* **Documento**:

ROGÉRIO TADEU ROMANO

Procurador Regional da República aposentado

O Supremo Tribunal Federal (STF) determinou que o Banco Nacional de Desenvolvimento Econômico e Social (BNDES) informe ao Tribunal de Contas da União (TCU) detalhes de operações financeiras de R$ 7,5 bilhões realizadas com o grupo JBS/Friboi. A instituição se recusava a repassar os dados, que seriam usados para subsidiar uma auditoria, alegando que a medida desrespeitaria o sigilo bancário do grupo. Os ministros concordaram que, como se trata de dinheiro público, o financiamento precisa ser submetido ao controle externo.

A decisão vale apenas para o caso específico, mas abre caminho para que outros processos semelhantes recebam o mesmo julgamento. Na última sexta-feira, a presidente Dilma Rousseff vetou artigo de uma lei que proibia o sigilo dos empréstimos e financiamentos concedidos pelo BNDES. Pelo entendimento do STF, as operações do banco devem ser transparentes.

Disse o Ministro Luiz Fux que “por mais que se diga que o segredo é a alma do negocio, quem contrata com o poder público não pode ter segredos, especialmente se a divulgação for necessária para o controle dos gastos dos recursos públicos”.

* **Dados fornecidos**:
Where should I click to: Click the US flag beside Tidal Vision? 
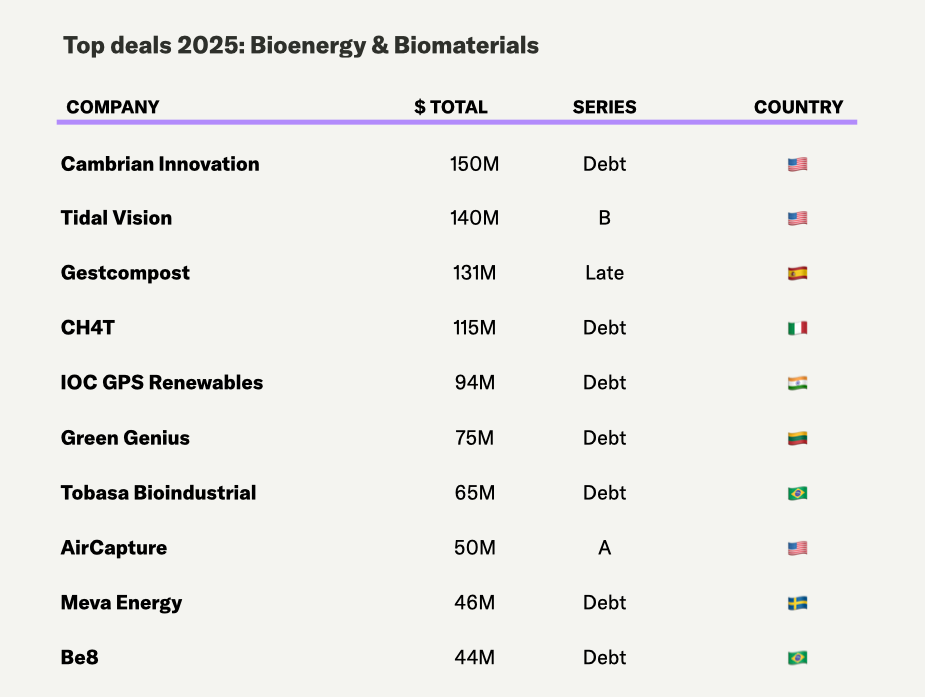tap(797, 218)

* **Tarefas**:
1) Transcreva o trecho do texto sobre a decisão do STF de "Procurador Regional da" até "ao controle externo.".
2) Com base no texto sobre a decisão do STF, responda:
(a) Qual é o valor das operações financeiras realizadas com o grupo JBS/Friboi?
(b) O que a presidente Dilma Rousseff vetou na última sexta-feira?
(c) Qual ministro é citado no fim do texto?

* **Respostas**:
1)
Procurador Regional da República aposentado

O Supremo Tribunal Federal (STF) determinou que o Banco Nacional de Desenvolvimento Econômico e Social (BNDES) informe ao Tribunal de Contas da União (TCU) detalhes de operações financeiras de R$ 7,5 bilhões realizadas com o grupo JBS/Friboi. A instituição se recusava a repassar os dados, que seriam usados para subsidiar uma auditoria, alegando que a medida desrespeitaria o sigilo bancário do grupo. Os ministros concordaram que, como se trata de dinheiro público, o financiamento precisa ser submetido ao controle externo.

2)
(a) R$ 7,5 bilhões.
(b) Um artigo de uma lei que proibia o sigilo dos empréstimos e financiamentos concedidos pelo BNDES.
(c) Luiz Fux.